Cover Feature

A High Gain Power Amplifier with Variable Bias for Multi-mode WCMDA Applications

RF Micro Devices
Greensboro, NC

This article describes a new high performance power amplifier (PA) for wideband code division multiple access (WCDMA) applications. With the transition from second generation (2G) systems, such as Global System for Mobile Communications (GSM), to third generation (3G) wireless standards, such as WCDMA, several new PA requirements arise. The new requirements are discussed first from a system perspective and then from a circuit design perspective. Two new technologies that were chosen to meet the design goals are described.

GSM is currently the most widely used standard for mobile telephones and handsets. GSM was originally intended for voice communication and featured a limited data capability. Whether Web browsing, downloading e-mail or sending pictures, handset users are increasingly demanding phones with the ability to transmit data. As the number of data users and data services increases, higher data rates will be required. 3G mobile handset standards, such as WCDMA, have been specifically developed to cater to high data rate applications.

What Are the System Requirements for a WCDMA PA?

To accommodate higher data rates, a spectrally efficient modulation scheme is required. For the WCDMA uplink (handset to basestation) hybrid phase shift keying (HPSK) modulation has been selected.
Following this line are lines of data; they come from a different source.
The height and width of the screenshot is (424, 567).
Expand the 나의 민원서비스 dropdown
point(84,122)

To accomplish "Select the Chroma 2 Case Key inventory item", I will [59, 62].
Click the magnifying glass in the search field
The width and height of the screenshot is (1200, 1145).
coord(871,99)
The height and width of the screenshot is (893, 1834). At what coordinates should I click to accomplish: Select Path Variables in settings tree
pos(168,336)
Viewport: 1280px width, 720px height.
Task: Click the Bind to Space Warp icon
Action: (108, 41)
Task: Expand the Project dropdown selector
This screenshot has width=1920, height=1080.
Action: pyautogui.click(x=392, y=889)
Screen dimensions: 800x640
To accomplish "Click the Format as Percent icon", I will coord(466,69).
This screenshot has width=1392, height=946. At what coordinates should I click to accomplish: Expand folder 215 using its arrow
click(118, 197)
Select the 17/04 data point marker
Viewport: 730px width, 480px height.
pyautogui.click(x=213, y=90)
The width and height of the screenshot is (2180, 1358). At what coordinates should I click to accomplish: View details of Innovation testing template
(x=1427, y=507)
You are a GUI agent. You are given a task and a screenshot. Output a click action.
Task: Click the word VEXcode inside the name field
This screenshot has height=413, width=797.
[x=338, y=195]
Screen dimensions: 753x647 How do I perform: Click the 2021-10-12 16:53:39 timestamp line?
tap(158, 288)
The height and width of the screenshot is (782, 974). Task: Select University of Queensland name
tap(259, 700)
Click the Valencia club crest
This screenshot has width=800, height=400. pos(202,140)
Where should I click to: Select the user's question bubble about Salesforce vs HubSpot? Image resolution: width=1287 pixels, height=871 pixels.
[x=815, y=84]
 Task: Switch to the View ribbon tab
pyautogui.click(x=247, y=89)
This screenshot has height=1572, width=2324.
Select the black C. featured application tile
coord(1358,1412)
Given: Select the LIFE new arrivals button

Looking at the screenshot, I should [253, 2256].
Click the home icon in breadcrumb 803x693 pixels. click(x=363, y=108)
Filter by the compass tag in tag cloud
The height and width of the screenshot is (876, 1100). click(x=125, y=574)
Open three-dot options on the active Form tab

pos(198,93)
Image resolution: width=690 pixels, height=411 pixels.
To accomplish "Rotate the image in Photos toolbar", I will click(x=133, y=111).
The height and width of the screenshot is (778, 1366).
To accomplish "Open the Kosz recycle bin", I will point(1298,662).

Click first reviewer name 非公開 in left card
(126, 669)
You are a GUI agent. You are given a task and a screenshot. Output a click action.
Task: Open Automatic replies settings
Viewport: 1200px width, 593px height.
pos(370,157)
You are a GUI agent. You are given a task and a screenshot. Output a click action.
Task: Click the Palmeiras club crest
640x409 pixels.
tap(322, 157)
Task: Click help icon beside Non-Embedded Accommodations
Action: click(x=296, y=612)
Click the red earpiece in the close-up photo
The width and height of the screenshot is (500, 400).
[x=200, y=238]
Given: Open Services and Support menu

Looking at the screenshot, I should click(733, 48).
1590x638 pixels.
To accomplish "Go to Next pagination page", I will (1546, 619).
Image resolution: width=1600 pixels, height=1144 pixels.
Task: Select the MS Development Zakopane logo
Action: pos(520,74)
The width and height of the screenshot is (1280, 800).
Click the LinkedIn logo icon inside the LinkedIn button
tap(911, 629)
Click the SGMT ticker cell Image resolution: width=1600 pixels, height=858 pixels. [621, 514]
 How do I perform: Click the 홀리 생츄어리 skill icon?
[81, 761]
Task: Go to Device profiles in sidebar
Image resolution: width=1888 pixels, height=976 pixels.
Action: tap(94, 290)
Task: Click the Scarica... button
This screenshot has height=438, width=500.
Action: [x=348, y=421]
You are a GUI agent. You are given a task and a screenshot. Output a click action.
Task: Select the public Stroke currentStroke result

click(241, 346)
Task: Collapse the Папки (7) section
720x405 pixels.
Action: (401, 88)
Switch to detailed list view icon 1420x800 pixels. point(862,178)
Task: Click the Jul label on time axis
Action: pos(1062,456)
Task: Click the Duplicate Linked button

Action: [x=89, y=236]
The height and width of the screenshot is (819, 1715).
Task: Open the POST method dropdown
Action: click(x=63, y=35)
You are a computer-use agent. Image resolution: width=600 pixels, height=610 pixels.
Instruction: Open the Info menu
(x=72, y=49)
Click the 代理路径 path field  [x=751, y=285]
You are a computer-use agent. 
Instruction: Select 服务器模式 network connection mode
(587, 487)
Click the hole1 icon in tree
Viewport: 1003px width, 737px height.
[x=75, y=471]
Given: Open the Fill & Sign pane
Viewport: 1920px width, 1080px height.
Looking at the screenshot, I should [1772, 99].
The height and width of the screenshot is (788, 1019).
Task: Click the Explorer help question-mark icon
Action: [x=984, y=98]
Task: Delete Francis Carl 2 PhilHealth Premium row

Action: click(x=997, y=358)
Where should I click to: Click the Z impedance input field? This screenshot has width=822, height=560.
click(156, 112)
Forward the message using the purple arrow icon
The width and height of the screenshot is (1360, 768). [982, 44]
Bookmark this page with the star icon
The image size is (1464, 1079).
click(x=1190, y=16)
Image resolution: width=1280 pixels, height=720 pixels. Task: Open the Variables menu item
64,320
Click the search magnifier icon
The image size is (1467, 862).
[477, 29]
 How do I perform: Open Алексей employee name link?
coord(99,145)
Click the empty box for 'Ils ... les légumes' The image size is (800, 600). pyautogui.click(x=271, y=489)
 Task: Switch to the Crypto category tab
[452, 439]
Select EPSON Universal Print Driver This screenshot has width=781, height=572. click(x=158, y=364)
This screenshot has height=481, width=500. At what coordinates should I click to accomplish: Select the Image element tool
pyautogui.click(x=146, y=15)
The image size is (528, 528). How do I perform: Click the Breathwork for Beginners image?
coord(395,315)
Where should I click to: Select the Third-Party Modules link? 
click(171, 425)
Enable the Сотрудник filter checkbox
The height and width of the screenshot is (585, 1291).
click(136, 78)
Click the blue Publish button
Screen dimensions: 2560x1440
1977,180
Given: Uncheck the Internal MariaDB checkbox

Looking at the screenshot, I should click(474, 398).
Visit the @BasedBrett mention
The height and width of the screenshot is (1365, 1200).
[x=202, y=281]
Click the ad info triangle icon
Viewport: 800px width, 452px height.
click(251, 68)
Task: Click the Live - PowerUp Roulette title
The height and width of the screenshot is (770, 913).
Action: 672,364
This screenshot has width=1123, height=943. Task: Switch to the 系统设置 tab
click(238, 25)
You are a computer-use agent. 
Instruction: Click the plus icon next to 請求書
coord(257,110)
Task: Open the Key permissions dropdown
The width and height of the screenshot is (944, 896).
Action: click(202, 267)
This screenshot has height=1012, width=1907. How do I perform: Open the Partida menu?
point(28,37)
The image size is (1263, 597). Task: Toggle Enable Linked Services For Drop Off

HPSK modulation has been chosen because it reduces the peak-to-average ratio over traditional modulation schemes such as quadrature phase shift keying (QPSK) or offset QPSK (OQPSK).1 For WCDMA, the peak-to-average ratio varies depending on the number of data channels being used by a handset. The higher the number of channels in use, the higher the peak-to-average ratio. With the maximum number of channels, and therefore highest data rate, WCDMA has a peak-to-average ratio of approximately 6 dB. Based on a 6 dB peak-to-average ratio, it is apparent that the power amplifier must be linear.

Power amplifier efficiency is an important parameter for any handset and WCDMA handsets are no exception. Most WCDMA handset users will be upgrading from GSM handsets that have PAs with power-added efficiencies (PAE) greater than 50 percent. GSM uses a form of phase modulation known as Gaussian minimum shift keying (GMSK), that operates with 0 dB peak-to-average, or alternatively, a constant envelope. Therefore, the PA in a GSM handset can be operated in a saturated mode, which makes PAEs of greater than 50 percent a realistic possibility. With a system linearity requirement of -33 dBc over temperature measured with a 5 MHz offset, a WCDMA PA must operate at a power level reduced from saturation. Operating in this "backed off" condition makes it extremely difficult for a WCDMA PA to achieve a PAE of 50 percent. In addition, limitations in the linearity of the remainder of the transmit chain (modulator) can force a more typical minimum requirement of -35 or -36 dBc. Achieving such a stringent linearity requirement generally forces a trade-off in PAE creating a decrease in radio talk time.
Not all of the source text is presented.